Portuguese bond spreads
In the last part, we discussed why Portuguese bond yields have been rising, especially since the end of December. Apart from yields, the spreads between Portuguese bonds have been rising as well.
“Yield spreads” refer to the difference between the yields of two fixed-income securities. They can either be of the same or different credit quality. Spreads are measured in basis points. One basis point is one-hundredth of a percentage point—1.0% = 100 basis points.
In the above graph, we calculated spreads between ten and two-year Portuguese and European bonds. We’ll mainly look at the movement in Portuguese bond spreads. We showed the European bonds as a reference. We displayed this spread as a 10-2 spread. It represents the difference between ten and two-year bond yields.

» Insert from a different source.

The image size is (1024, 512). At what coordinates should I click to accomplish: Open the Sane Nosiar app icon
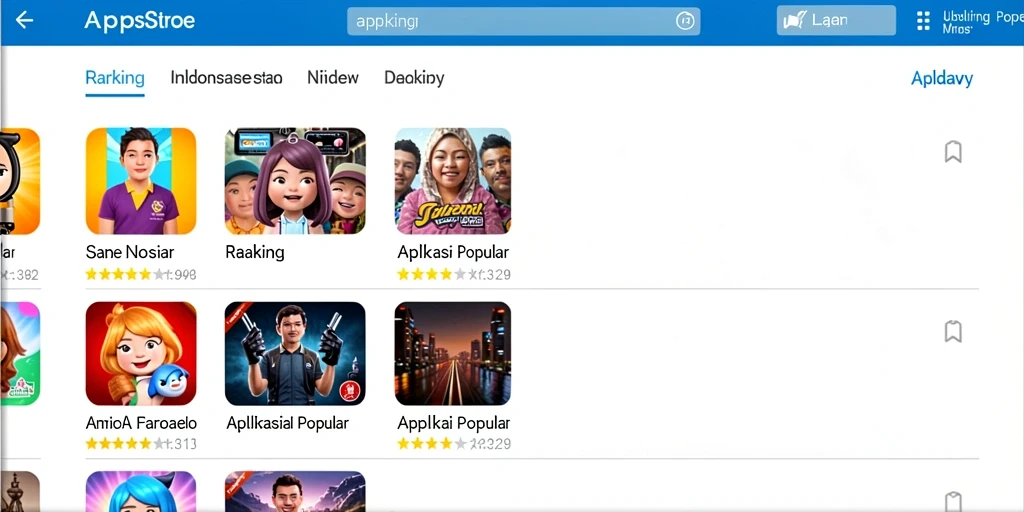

The highlighted portion of the graph shows that the 10-2 Portuguese bond spread rose sharply in December. This was related to concerns about the financial position of some Portuguese bonds. It was also due to the Bank of Portugal’s action. It transferred five bonds from Novo Banco to Banco Espirito Santo.
Portugal’s central bank transferred the following senior bonds from Banco Novo to Banco Espirito Santo:
- 6.875%, July 2016
- 2.625%, May 2017
- 4.750%, January 2018
- 4.000%, January 2019
- 6.900%, June 2024
This transfer amounts to a balance sheet total of 1.985 billion euros. Banco Novo said that its ability to absorb losses rose from 9.4% at the end of June 2015 to ~13% after the move. The reason for choosing these bonds was that they’re governed by Portuguese law instead of the law of other nations. This restricts legal action to Portuguese courts.
Markets are concerned about Portugal’s central bank violating the “pari passu” clause. It translates to equal treatment. To learn more, read Why Novo Banco Isn’t as Good as It Looked.
Apart from regional (SAN) (BBVA) and related (BBDO) banks being impacted by the move, investors are concerned about defying pari passu. It ensures equal treatment of similar securities. They’re concerned that it could encourage other nations with troubled bonds issued under their own country’s law to do the same in order to fortify their weak banks’ finances. This will hurt investor confidence. Investors might not be willing to lend to banks in the future.
It could hurt more than banks’ credibility as lenders. In general, bonds might be impacted. This would affect mutual funds like the Hartford World Bond Fund – Class A (HWDAX) and the AB Global Bond Fund – Class A (ANAGX). They have sizable exposure to bonds from Europe.